See, I’m a little guy, 5’7″ my hairs relatively short, and I’m not famous (yet), but a long time ago, I became aware that I tended to go out of my way when I found out I was traveling the same direction as a woman as well, because I knew I was making her uncomfortable, so I’d take a different route, or I’d slow down and give her a good lead. Black men don’t come to this kind of understanding because we went to the same school. We’re aware of how we get stereotyped and that that perception in addition to making people uncomfortable can also be danger . . . to us.

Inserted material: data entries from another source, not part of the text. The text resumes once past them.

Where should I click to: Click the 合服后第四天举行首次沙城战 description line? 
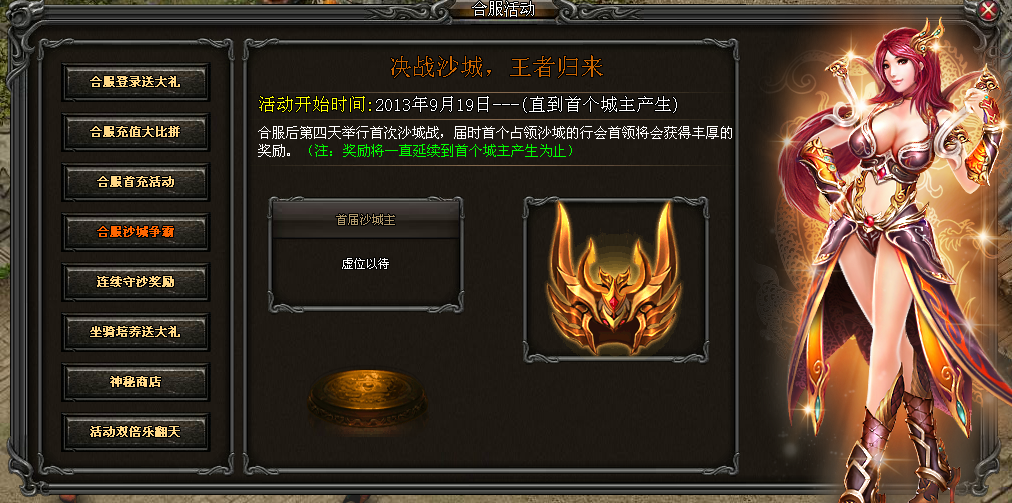(x=350, y=134)
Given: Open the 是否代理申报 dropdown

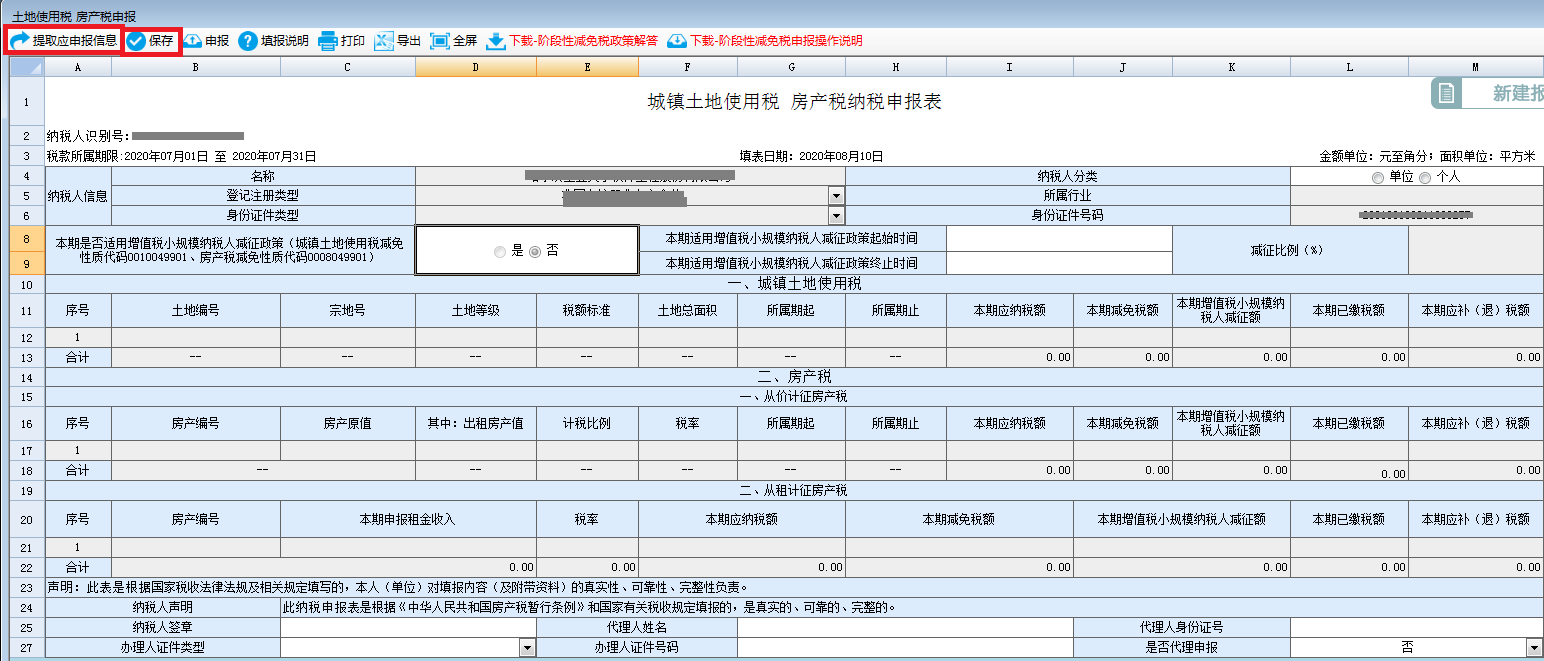Looking at the screenshot, I should coord(1534,648).
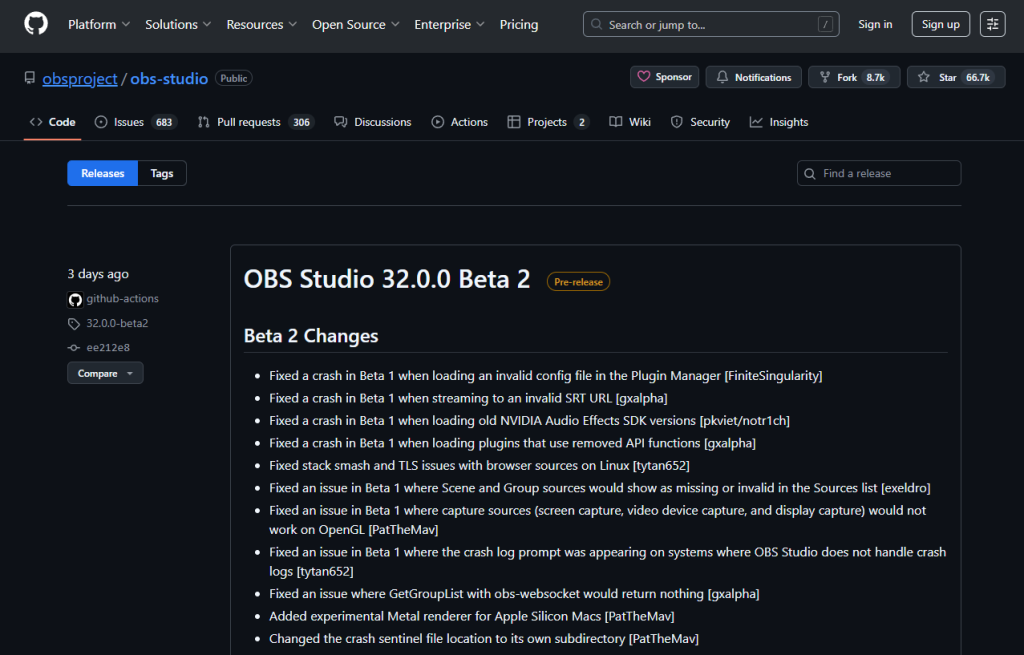This screenshot has width=1024, height=655.
Task: Click the GitHub logo icon
Action: pyautogui.click(x=36, y=24)
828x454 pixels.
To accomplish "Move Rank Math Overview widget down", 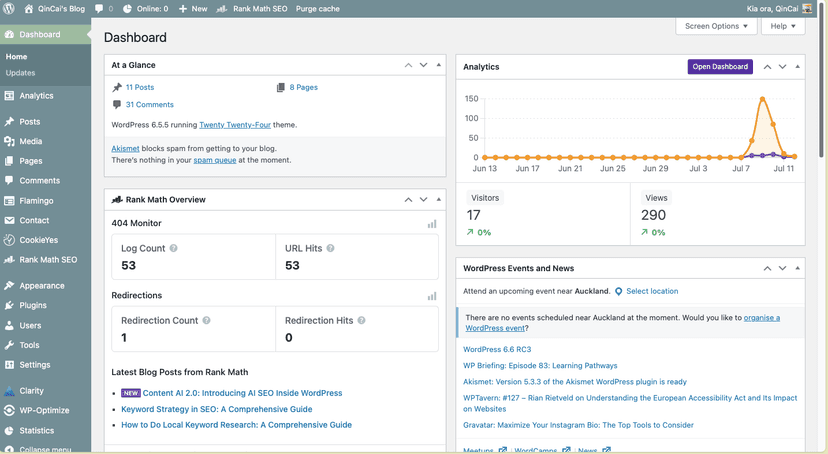I will [423, 200].
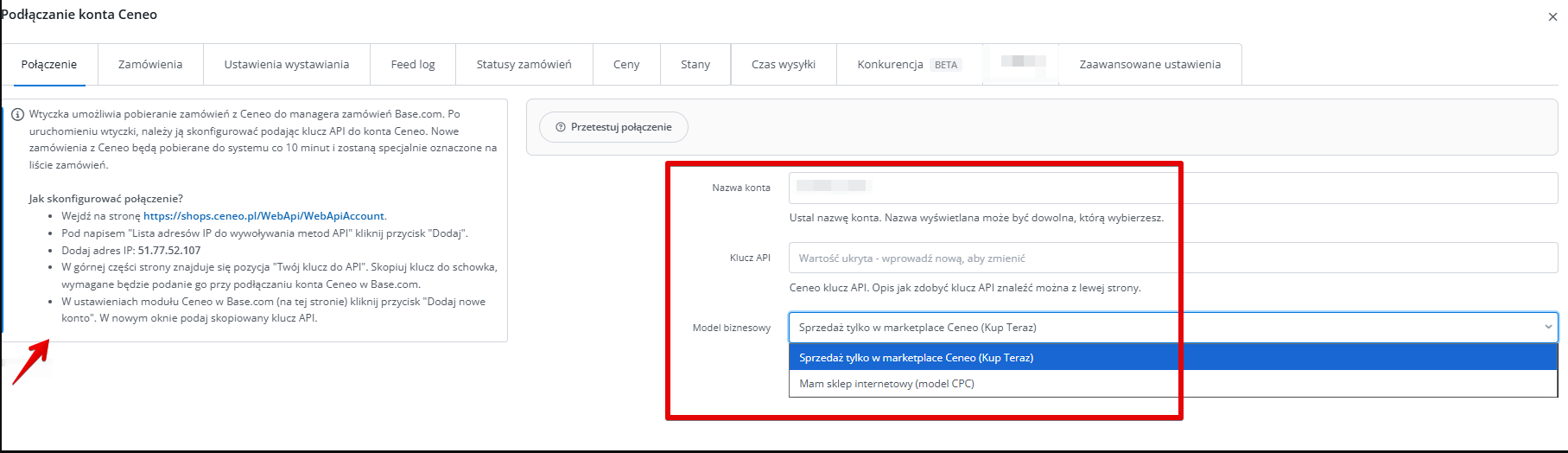Click the info icon in the instructions panel

point(17,114)
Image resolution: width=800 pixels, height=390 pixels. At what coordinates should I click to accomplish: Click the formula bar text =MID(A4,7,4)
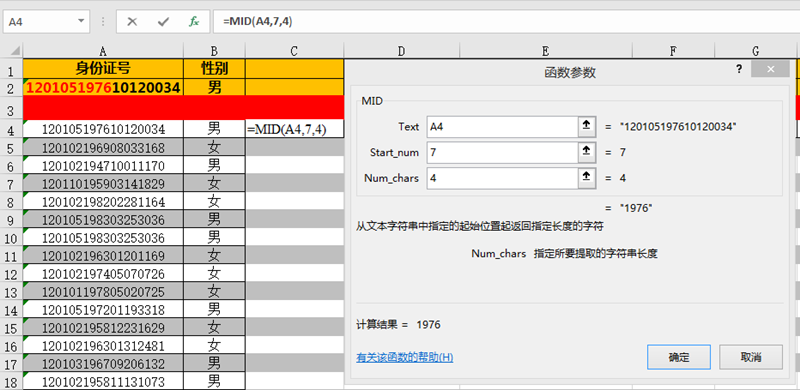click(x=257, y=21)
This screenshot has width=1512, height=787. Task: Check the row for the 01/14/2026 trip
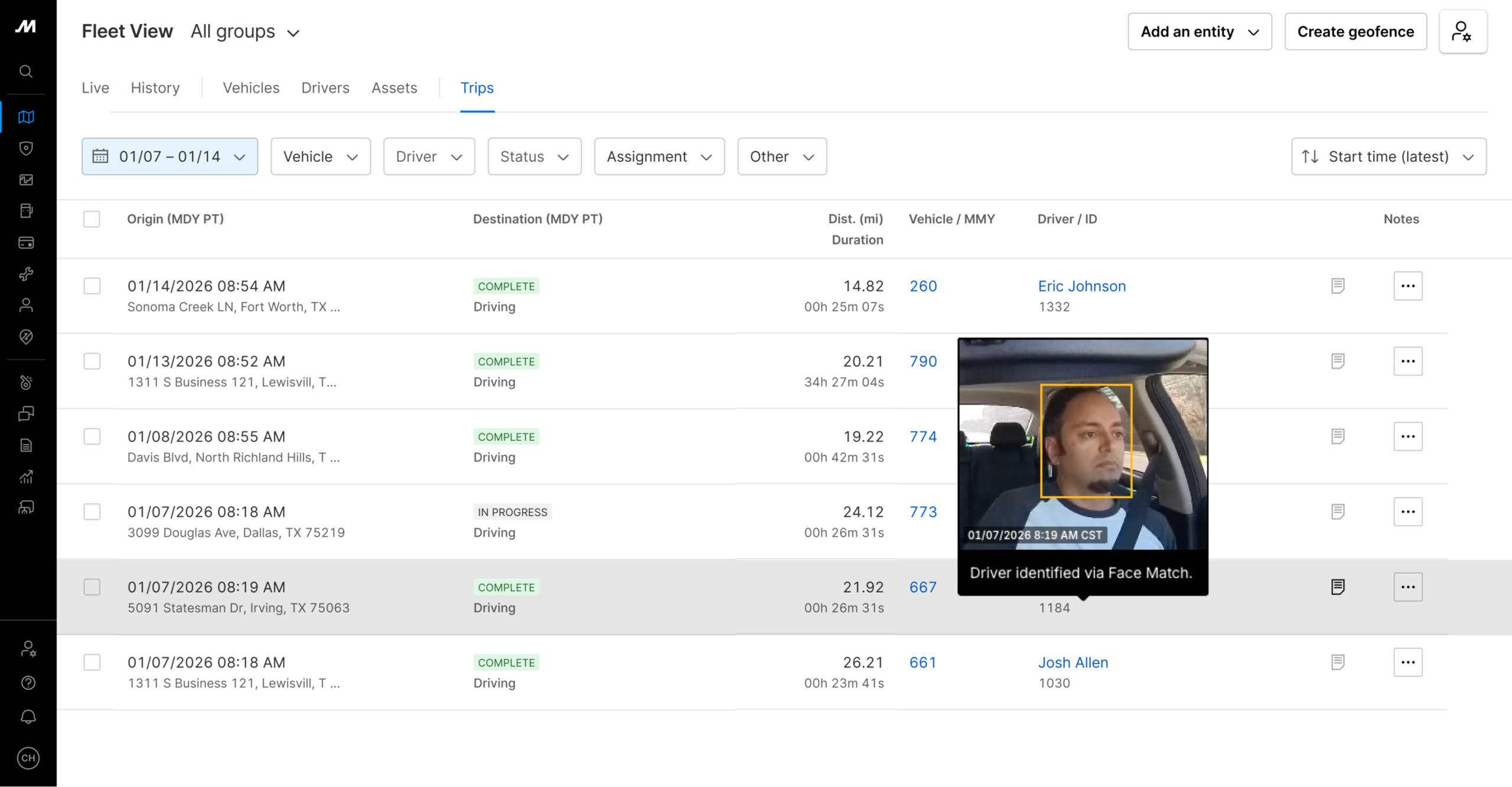click(92, 286)
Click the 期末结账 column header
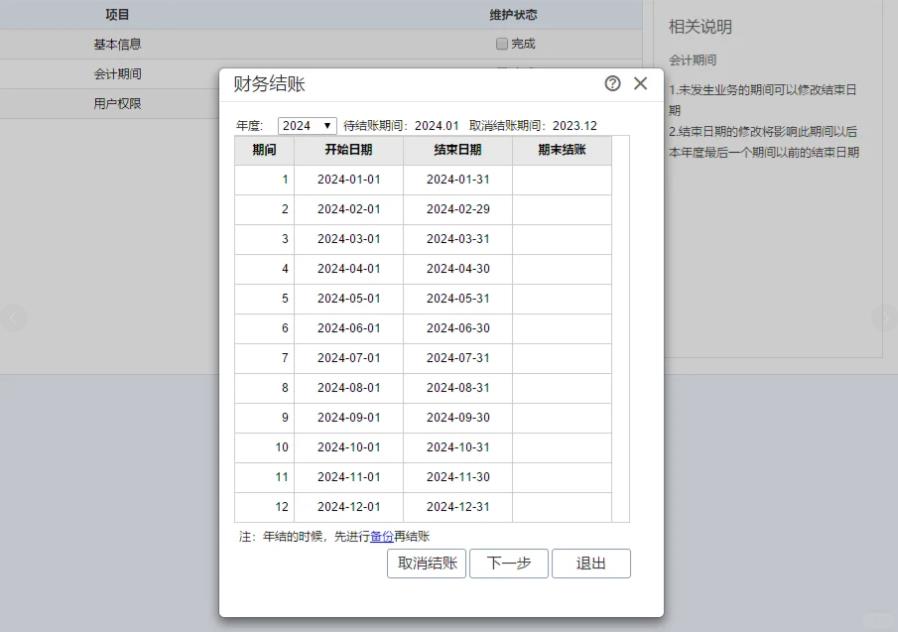The height and width of the screenshot is (632, 898). pos(561,150)
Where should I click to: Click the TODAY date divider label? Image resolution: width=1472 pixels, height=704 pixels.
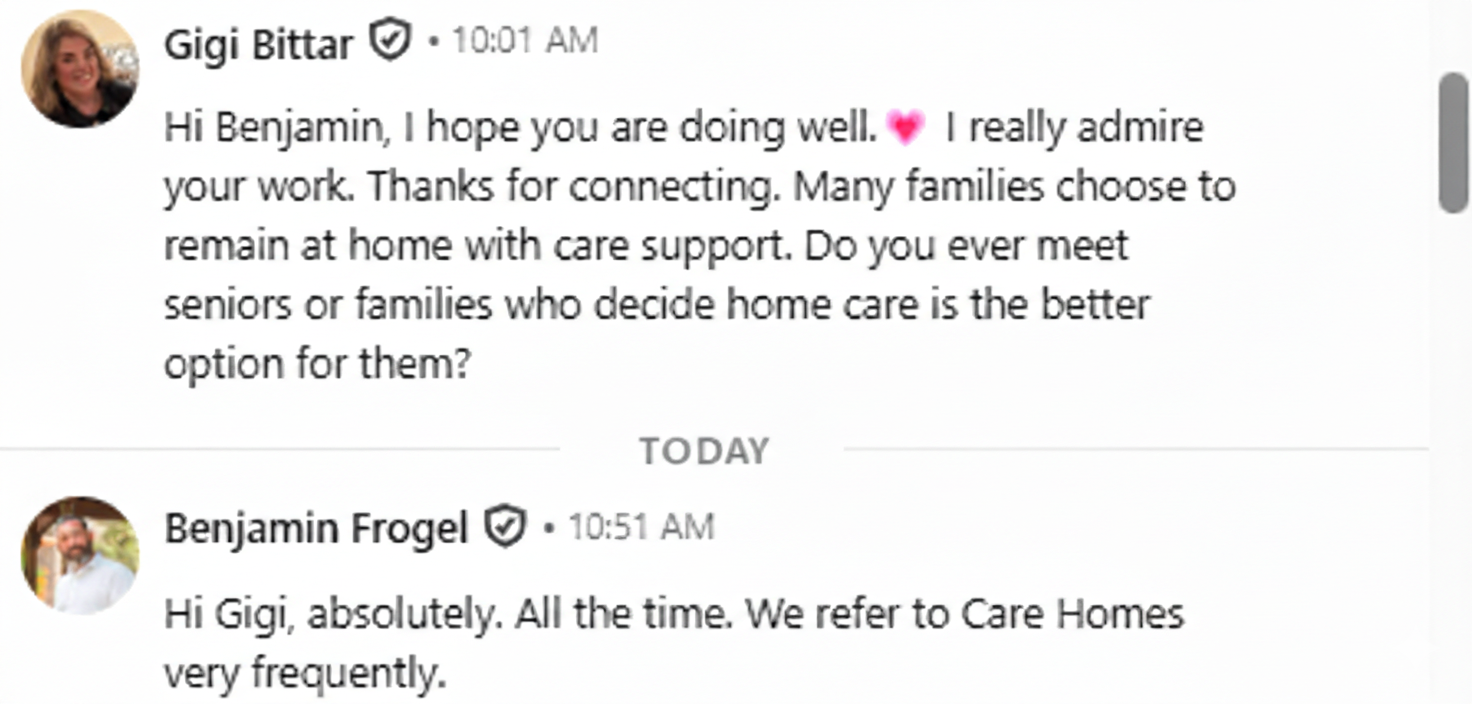coord(704,452)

My own elevator story. I work in a hospital. I was getting off work when one of the patients (an older (not hot) white woman was standing at the elevator. Door opens we get on. “What floor?” I ask being next to the panel. The lady suddenly blurts out, “Oh, I left something in the office and gets off. I don’t think about it, but the next day the receptionist is laughing because the women went back in and said, “There was a scary Black man at the elevators.”
Now I wear shrubs or a suit to work. Have no tats or facial scarring, and I’m always polite and professional. I don’t think I’m that scary. And if the woman hadn’t told the people in the office I work at what her motivations were, I’d never have known and people like the ones commenting on Questlove’s story would be saying I was off base in any assumptions I might have come up with.
This is the society we live in folks, trying to excuse it and rationalize it is a big part of the problem. And even if you could, it doesn’t negate the hurt that guys like Questlove, myself and many other Black men feel because of it.